Covering an entire block, this lodging has some rooms with bay and city views.  The pool is located within an enclosed courtyard, and a Johnny Rockets opens adjacent.  Guest rooms are decorated attractively with full-wall murals depicting the Golden Gate Bridge, and the sleep number bed underneath the mural lets you determine whether you have a soft or firm mattress.  Among the several hotel entrances and exits is one that allows you to exit into the beating heart of Fisherman’s Wharf.  A Game Room features a pool table and table tennis, and an outdoor yard has the city’s largest periscope and fire pits made from recycled soda cans. 

guest room at The Radisson Hotel Fisherman Wharf in San Francisco, California
guest room at The Radisson Hotel Fisherman Wharf

Hotel Zoe 
425 North Point St./Mason St.  4 stories; 221 rooms.  Evening wine; restaurant; room service.  Valet parking. 
This pleasantly appointed small hotel is reputed to be popular with filmmakers.  Complimentary hot drinks and biscotti are available each morning. 

Appealing Cafe Pescatore has windows that open to the sidewalk in warm weather and features a menu of fresh fish, pizza baked in a wood-burning oven, and pastas.

Hyatt Fisherman’s Wharf 
555 North Point St./Jones St.  5 stories; 313 rooms.  Heated lap pool; hot tub; sauna; fitness room.  Restaurant; room service.  No pets.  Valet parking. 
This attractive hotel recycles the historic façade of a former marble works building that was here and incorporates it into a modern interpretation of the building’s original design.  Decor is spare and modern, the color scheme is chocolate brown, and all bathrooms have ceiling-mounted sunflower showerheads.  Washers and dryers are available.

RIU Plaza Fisherman’s Wharf 
2500 Mason St./Beach St.  4 stories; 529 rooms.  Heated pool; fitness room.  2 restaurants; room service.  Valet parking. 
This huge hotel takes up an entire city block.  It has spacious rooms, an “outdoor living room” with firepits, and that rarest of San Francisco amenities–a heated swimming pool.

San Francisco Marriott Fisherman’s Wharf 
1250 Columbus Ave./Bay St.  5 stories; 285 rooms.  Fitness room; sauna.  Restaurant; room service.  Valet parking.
Comfortable public spaces include a relaxing lobby lounge equipped with a fireplace. 

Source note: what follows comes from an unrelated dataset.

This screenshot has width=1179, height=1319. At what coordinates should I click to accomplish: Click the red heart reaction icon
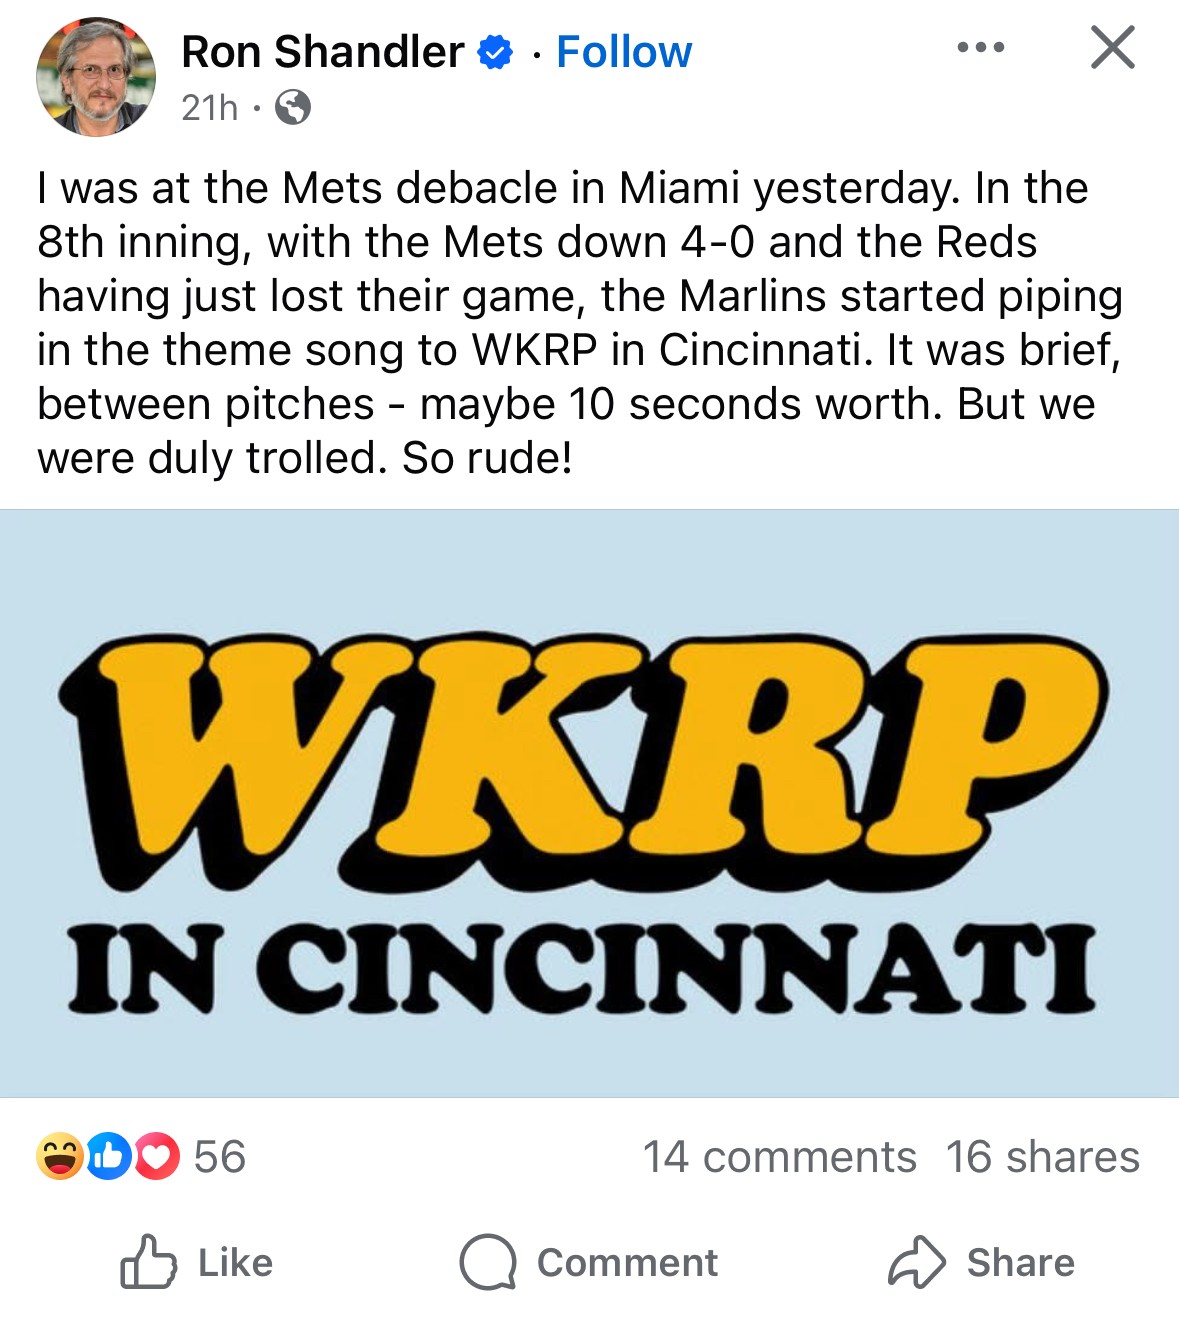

Suites at Fisherman’s Wharf 
2655 Hyde St./North Point St.  4 stories; 24 suites.  All kitchens.  No pets.  Self-parking. 
Staying here is like living in an apartment building and makes it possible to feel like a local rather than a visitor.  In addition to offering most of the comforts of home, this lodging is located 1 block from Ghirardelli Square and is right on the Hyde Street cable car line.  It has a rooftop observation deck with a spectacular view of the bay and the Golden Gate Bridge, and a newspaper is delivered to the door each morning.